Libby’s take on “Newlyweds”

Libby Hill

Libby Hill

I have a lot of underwear.

I mention this not to brag, but as a qualifying statement before I go off on the inevitable rant that is to follow, to not seem unfair.

When I watch television, one of my favorite things to do is watch shows that make me feel better about my own life. While watching such drivel I could tell myself, “At least my mom isn’t suing me,” or “At least my husband isn’t cheating on me with his sister who’s cheating on him with their mom,” and so I felt calmed.

As of late, I have discovered a new TV show to ease the doubts and fears about my life. So thoroughly does it dispel my fears regarding newly wedded state that I often find myself thinking, “Man, I am so smart! Todd and I the best married couple ever!” And compared to these two, we are.

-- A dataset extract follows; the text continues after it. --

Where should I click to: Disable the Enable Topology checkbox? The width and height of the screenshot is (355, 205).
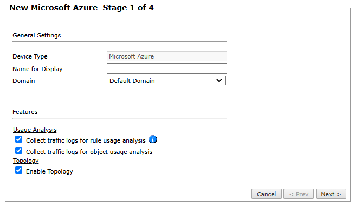pos(19,170)
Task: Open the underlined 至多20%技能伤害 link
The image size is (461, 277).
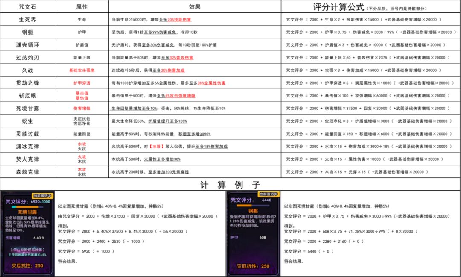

I watch MTV’s “Newlyweds: Jessica and Nick” because I cannot help myself. Watching such an ill-matched pair stumble through, not only a relationship, but simply life itself is completely irresistible. It’s not so much former 98 Degrees front man Nick Lachey that bothers me. He actually has a modicum of common sense and life experience. It’s his flighty, immature, yet lovely wife Jessica Simpson that really burns my butt.

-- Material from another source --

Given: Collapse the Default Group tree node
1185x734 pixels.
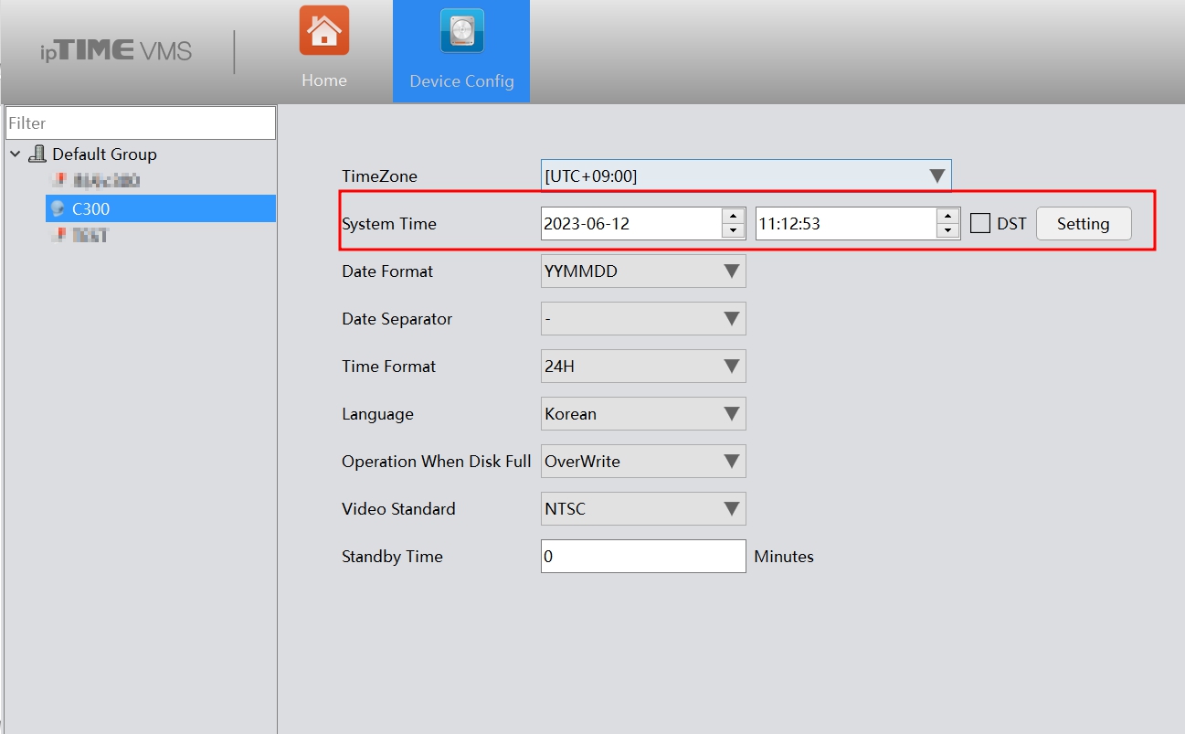Looking at the screenshot, I should click(x=16, y=154).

And that brings me back to my opening statement. On a recent episode of “Newlyweds” Simpson accidentally spent $750 on two bras and two pairs of underwear. I say accidentally because it wasn’t until after she picked out the items, after she signed the credit card receipt, after she left the store that she thought to check how much the items were. She then called her husband to tell him what she’d done.

I can’t even identify what it is that bothers me most about this story. Maybe it’s the amount of money she spends. Maybe it’s the way she doesn’t even bother to check the price tag on her purchases. Maybe it’s the way she calls her husband to report the incident as though it’s not her fault. Or maybe it’s the fact that this couple is so far from a typical newlywed couple it leaves me mind-boggled.

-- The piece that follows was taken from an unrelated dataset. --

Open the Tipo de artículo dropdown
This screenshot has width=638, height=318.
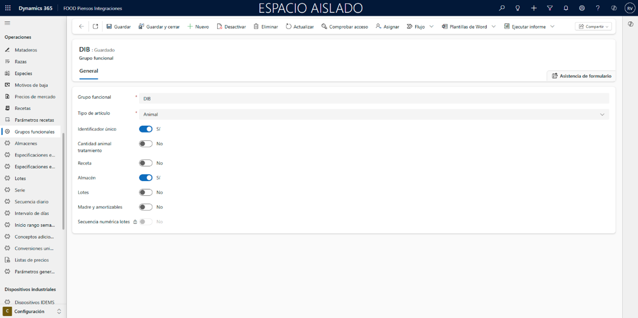pos(373,114)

The fact is there are a lot of difficulties involved in marriage, beyond the fights about hot backup dancers and whether or not to get a maid featured on the show. And yet, for all the real problems regarding finances, insurance, and simply life itself, my husband and I weather it all like champs. Perhaps it’s because we replace sulking and whining with discussion and compromise. Or maybe it’s that we’re at least vaguely compatible.

Ultimately, we’re a great couple. And the “Newlyweds?” Well, they’re a great TV show. And I’m OK with that.

However, we are still looking for a good maid.